> Written tasks
1. Decide whether each statement agrees with the federal jurisdiction passage: (a) only the State may tax the retail level; (b) resident aliens remain subject to withholding under Section 1441; (c) federal authority extends over the land of the fifty states. Answer yes or no for each and quote the words that settle it.
2. Answer these questions from the federal jurisdiction passage:
(a) Which clauses of Article 1, Section 8 does it cite for authority over foreign affairs and foreign persons?
(b) Under the Interstate Commerce clause, which sale may the federal government tax?
(c) Which Supreme Court decision does it name?
3. Extend the federal jurisdiction passage, picking up after its final sentence.

The
Constitutional Federal Foreign Jurisdiction
The Constitution,
of course, gives the federal government a limited, lawful jurisdiction. Under Article 1, Section 8, Clauses 3 and 4,
the federal government is given complete authority over all foreign affairs and
foreign persons in America. These
sections grant powers to the federal government over all foreign affairs,
including international foreign agreements with other nations, and over foreign
persons in the
However, under the Constitution, each of
the governments of the fifty states retains the sovereign power and lawful
jurisdiction over its own lands, and its legislature alone enacts law for the
people of that State regarding internal affairs.
Additionally, Article 1, Section 8, Clause 3 of the Constitution gives the federal
government jurisdiction and authority over foreign commerce and over all
interstate commerce between the states, thus establishing the complete
jurisdictional authority of the federal government, which is an authority around the states and between the states, but not over the land of the fifty
states. This is why the Supreme
Court has rejected the federal government’s attempts to exercise police powers
in the fifty states, that could not be reasonably related to interstate
commerce, as recently as 1998 in the U.S. v Lopez
decision.
The federal government does not possess the
territorial jurisdiction necessary to tax sales in the fifty states. That authority and jurisdiction belong
exclusively to the governments of the States themselves. Under the Interstate Commerce clause the
federal government may only tax the first sale at the wholesale level. The State alone may tax the retail level. All these politicians talking about a
national sales tax or a flat tax to replace the income tax only demonstrate
that they are unfit for office because they don’t understand the constitutional
limitations imposed on the authority of the federal government to tax, or write
legislation.
To see that the income tax actually created
by the tariff act is only imposed by
law within this lawful foreign jurisdiction
that the federal government actually does possess under the constitution
over all foreign matters, and is not actually
imposed domestically beyond that foreign jurisdiction on citizens and residents
within America, one only need examine the difference in the treatment under the
law between non-resident aliens and resident aliens in regards to the
withholding of tax at the source.
From the legal definition of the Withholding Agent we
clearly see that non-resident aliens are subject to the withholding of income
tax under Section 1441. However, as soon as a non-resident alien
becomes a resident alien, then he/she
is no longer subject to the withholding of income tax at the source by the Withholding Agent because he/she is no
longer part of the definition of the Withholding
Agent’s authority over subject persons.

> Stored rows
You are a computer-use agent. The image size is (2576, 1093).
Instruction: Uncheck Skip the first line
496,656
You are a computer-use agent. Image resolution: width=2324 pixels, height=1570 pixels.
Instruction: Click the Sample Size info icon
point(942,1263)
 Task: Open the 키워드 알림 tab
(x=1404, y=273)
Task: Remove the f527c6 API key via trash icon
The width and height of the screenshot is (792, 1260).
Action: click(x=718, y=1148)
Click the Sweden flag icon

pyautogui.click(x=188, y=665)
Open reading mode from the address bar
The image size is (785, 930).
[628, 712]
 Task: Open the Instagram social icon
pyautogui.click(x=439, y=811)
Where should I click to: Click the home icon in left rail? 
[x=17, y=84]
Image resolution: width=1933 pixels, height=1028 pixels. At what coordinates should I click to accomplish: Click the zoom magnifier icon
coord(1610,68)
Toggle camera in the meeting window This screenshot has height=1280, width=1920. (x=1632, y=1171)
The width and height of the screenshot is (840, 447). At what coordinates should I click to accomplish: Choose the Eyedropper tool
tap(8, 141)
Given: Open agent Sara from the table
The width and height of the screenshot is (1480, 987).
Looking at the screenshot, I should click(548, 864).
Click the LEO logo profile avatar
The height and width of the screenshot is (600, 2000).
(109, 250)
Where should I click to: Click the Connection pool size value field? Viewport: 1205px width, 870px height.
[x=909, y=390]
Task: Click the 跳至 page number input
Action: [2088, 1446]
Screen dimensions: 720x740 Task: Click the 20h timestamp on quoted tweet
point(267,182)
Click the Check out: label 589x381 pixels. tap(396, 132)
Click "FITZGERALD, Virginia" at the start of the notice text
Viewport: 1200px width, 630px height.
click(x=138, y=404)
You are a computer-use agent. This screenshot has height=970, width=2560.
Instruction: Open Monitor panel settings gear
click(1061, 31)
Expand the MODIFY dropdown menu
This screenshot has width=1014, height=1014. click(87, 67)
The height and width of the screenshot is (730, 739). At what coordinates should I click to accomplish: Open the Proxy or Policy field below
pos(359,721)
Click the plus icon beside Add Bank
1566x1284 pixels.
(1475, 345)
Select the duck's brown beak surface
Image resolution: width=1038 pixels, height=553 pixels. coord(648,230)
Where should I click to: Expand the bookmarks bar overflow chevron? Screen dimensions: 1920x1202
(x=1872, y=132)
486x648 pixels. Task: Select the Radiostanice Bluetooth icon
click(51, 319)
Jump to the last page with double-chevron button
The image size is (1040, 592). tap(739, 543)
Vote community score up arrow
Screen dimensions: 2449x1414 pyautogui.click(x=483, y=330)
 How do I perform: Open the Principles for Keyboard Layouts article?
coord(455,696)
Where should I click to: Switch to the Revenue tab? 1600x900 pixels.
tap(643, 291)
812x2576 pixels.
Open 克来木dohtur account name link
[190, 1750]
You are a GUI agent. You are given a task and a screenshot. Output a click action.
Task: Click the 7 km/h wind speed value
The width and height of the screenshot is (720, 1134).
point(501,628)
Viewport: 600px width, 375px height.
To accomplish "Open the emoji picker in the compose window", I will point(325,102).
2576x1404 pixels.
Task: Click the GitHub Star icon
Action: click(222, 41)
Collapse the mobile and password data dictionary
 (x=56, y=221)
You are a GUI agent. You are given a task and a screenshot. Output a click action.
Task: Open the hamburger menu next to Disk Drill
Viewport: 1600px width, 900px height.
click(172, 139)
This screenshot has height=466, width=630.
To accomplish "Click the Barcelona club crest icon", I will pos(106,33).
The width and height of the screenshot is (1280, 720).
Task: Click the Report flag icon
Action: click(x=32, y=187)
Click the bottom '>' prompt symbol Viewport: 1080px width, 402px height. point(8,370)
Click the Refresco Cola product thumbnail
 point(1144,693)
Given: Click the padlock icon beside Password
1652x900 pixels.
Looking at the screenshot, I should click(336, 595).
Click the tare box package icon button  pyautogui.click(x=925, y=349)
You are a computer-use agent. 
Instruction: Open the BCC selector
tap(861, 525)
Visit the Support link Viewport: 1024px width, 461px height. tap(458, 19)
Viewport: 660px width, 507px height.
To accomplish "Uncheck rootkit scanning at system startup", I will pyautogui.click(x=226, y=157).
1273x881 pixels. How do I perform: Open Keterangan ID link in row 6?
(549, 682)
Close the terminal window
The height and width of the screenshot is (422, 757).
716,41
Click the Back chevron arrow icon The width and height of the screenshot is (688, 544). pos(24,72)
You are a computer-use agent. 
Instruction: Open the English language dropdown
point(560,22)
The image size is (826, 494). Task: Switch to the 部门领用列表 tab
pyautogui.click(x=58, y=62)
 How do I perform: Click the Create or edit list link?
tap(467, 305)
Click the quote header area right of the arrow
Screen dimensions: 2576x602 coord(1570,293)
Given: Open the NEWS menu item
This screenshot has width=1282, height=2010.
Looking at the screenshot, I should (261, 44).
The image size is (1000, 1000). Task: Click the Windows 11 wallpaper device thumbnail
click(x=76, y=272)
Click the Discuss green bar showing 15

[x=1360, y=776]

> Task responses
1.
(a) Yes: "The State alone may tax the retail level."
(b) No: "as soon as a non-resident alien becomes a resident alien, then he/she is no longer subject to the withholding of income tax at the source"
(c) No: "an authority around the states and between the states, but not over the land of the fifty states."

2.
(a) Clauses 3 and 4
(b) Only the first sale at the wholesale level
(c) U.S. v Lopez

3.
The statutory definition of the Withholding
Agent, from Title 26
U.S.C. Section 7701(a)(16), only specified that withholding was required
under Sections 1441, 1442, 1443 and 1461. However, once the non-resident alien becomes a resident
alien he/she is no longer the subject of the tax, and it is no longer
authorized to be withheld from them because they are no longer within its
jurisdictional reach because as a resident of one of the fifty states the
aliens’ activity is now recognized by the law as being domestic and not foreign
(even though it is conducted by a foreign person), and therefore outside the
federal territorial and subject matter jurisdictions over foreign affairs..
The resident alien’s economic activity is
no longer within the foreign jurisdictional authority of the federal government
because they are now under the territorial jurisdictional authority of the State
government that they are resident within.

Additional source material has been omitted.